Uma mulher de 61 anos, que sofria de obesidade, morreu depois de uma perfuração no estômago durante a cirurgia de remoção da banda gástrica e realização de bypass gástrico no Hospital de Santos Silva, em Vila Nova de Gaia. A família de Ana Magalhães acusa o cirurgião de negligência. O hospital já abriu um inquérito interno.


O caso remonta a 23 de Novembro do ano passado, mas só agora é que o hospital e a Ordem dos Médicos receberam as queixas. "Ela tinha colocado a banda gástrica há seis anos noutra unidade hospitalar. Decidimos ir a Gaia para retirar a banda e fazer bypass. Foi operada pelo director de Cirurgia, Jorge Maciel, que disse que tinha corrido tudo bem. No dia seguinte é que detectaram que tinha uma ruptura no estômago, porque bebeu água e sentiu-se muito mal", recorda a filha de Ana, Áurea Ferreira.

Ana Magalhães, que pesava 140 quilos, teve de ser operada de urgência à perfuração no estômago. "No total, foi ao bloco quatro vezes. Na última cirurgia, fez mais duas perfurações abdominais. O médico mentiu-nos do princípio ao fim. Só a foi ver quando já estava em coma", garante Áurea. A mulher morreu a 5 de Janeiro.

Contactado pelo CM, o conselho de administração do Hospital de Gaia disse que já tinha aberto um processo interno.
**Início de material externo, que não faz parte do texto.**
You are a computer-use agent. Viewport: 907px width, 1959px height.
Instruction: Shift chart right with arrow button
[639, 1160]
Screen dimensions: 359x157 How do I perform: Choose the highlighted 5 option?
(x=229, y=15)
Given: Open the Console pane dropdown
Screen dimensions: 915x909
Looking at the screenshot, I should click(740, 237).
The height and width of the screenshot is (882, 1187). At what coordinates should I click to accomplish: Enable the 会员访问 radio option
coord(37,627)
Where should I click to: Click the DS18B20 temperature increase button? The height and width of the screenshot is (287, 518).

"VEIO QUASE MORTA DO BLOCO"

A filha da vítima não esconde a revolta em relação ao trabalho do cirurgião, que é o director de Cirurgia do Hospital de Gaia. "Ela era vista por médicos internos quando tinha de ser vista por especialistas. Estava sempre com altas temperaturas e não sabiam de onde vinha o vírus. Ela veio quase morta do bloco", indigna-se Áurea Ferreira.

Depois da cirurgia de urgência, a mulher era alimentada com uma sonda directa no estômago, enquanto este não cicatrizava da ruptura. Tinha também uma esofagostomia (orifício no esófago). "O estômago cicatrizou, mas os problemas foram tantos que nunca mais conseguiu ficar bem", lembra. "Só quero que as pessoas saibam e evitem lá ir. Ele já destruiu muitas famílias", refere.